Thursday, March 29, 2007

Wanted: Managers with Bad Memories

Obviously, a major criterion for working in the Bush Administration is having a bad memory. Lurita Alexis Doan, the Administrator of the General Services Administration (which manages the federal government's buildings), says she can't remember much of what happened at a meeting just two months ago, this January 26.

At the meeting, Scott Jennings, a top aide to Karl Rove, gave a PowerPoint presentation on highly political topics, such as which were the White House's top 20 2008 House targets (i.e., House seats they hope to pick up in 2008). Doan says she "honestly do[es]n't have recollection of the presentation at all." According to others present at the meeting, Doan asked her top staffers "How can we use GSA to help our candidates in the next election?" When asked whether she said that, her response was, "I do not have a recollection of actually saying that."

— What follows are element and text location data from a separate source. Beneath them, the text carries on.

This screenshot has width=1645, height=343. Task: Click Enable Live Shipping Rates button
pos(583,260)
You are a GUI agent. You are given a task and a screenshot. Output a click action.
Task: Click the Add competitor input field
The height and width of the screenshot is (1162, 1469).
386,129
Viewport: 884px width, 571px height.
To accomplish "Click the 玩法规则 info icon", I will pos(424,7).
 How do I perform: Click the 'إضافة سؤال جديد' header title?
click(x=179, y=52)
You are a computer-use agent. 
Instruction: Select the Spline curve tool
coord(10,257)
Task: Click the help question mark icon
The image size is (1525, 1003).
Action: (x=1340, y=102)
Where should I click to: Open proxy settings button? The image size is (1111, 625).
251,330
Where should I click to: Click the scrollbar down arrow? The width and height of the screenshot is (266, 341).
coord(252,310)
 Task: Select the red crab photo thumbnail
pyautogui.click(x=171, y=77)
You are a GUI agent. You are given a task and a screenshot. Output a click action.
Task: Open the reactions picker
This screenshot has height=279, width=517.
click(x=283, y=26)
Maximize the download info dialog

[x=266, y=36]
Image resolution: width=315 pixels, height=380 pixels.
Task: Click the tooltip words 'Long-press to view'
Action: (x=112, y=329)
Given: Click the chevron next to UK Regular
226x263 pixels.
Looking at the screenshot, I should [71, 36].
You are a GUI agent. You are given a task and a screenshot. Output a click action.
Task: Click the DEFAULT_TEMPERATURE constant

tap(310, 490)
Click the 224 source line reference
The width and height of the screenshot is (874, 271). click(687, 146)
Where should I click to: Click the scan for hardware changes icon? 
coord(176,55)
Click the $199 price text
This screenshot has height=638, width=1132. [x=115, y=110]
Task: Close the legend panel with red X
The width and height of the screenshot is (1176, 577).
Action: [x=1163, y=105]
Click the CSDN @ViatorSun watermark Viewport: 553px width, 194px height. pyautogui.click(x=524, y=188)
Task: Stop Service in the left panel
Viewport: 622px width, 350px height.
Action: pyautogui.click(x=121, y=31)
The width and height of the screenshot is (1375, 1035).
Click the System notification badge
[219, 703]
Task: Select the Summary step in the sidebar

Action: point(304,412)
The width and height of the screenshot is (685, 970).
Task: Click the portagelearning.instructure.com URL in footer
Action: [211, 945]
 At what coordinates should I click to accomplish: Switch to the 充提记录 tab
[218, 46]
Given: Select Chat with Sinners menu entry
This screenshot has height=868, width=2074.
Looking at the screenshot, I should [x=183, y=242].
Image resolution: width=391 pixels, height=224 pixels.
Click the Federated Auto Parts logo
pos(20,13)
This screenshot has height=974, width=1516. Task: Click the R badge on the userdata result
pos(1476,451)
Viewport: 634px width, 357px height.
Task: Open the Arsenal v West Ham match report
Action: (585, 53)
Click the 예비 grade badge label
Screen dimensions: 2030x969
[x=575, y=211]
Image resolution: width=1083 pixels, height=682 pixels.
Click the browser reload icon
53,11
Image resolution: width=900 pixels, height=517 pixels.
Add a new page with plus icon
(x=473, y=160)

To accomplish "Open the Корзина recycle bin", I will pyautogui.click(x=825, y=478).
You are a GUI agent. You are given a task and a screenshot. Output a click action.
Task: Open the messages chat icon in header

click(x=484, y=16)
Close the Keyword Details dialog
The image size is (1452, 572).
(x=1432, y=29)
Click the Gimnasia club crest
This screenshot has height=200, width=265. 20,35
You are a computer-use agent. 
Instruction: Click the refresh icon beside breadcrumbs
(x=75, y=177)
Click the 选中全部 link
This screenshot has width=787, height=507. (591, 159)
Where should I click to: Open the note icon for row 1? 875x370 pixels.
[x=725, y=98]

No recollection? Wouldn't you remember, yes or no, whether you made a statement like that? It's a little different from "pass the mustard," I would say.

By saying that she "has no recollection" of making the statement, Doan is saying that she might have said it. She can't tell us that she didn't say it. It would have been more comforting, wouldn't you think, if she had said, "Well of course I would never have said such a thing because it would have been completely inappropriate to suggest that we 'use' a government agency to support 'our' candidates."

So let's see. Doan can't remember whether or not she blatantly politicized the GSA. Alberto Gonzales can't remember being involved in the U.S. Attorney firings -- or, more precisely, "doesn't recall having a recollection about having deliberative discussions," according to stand-in spokesperson Dana Perino. President Bush himself also "has no recollection" of suggesting the firings, although "anything's possible," according to Tony Snow. And of course Scooter Libby's memory has more holes than a Swiss cheese.

Can't anybody in this administration remember anything? Perhaps they're just very good at understanding which things are best forgotten.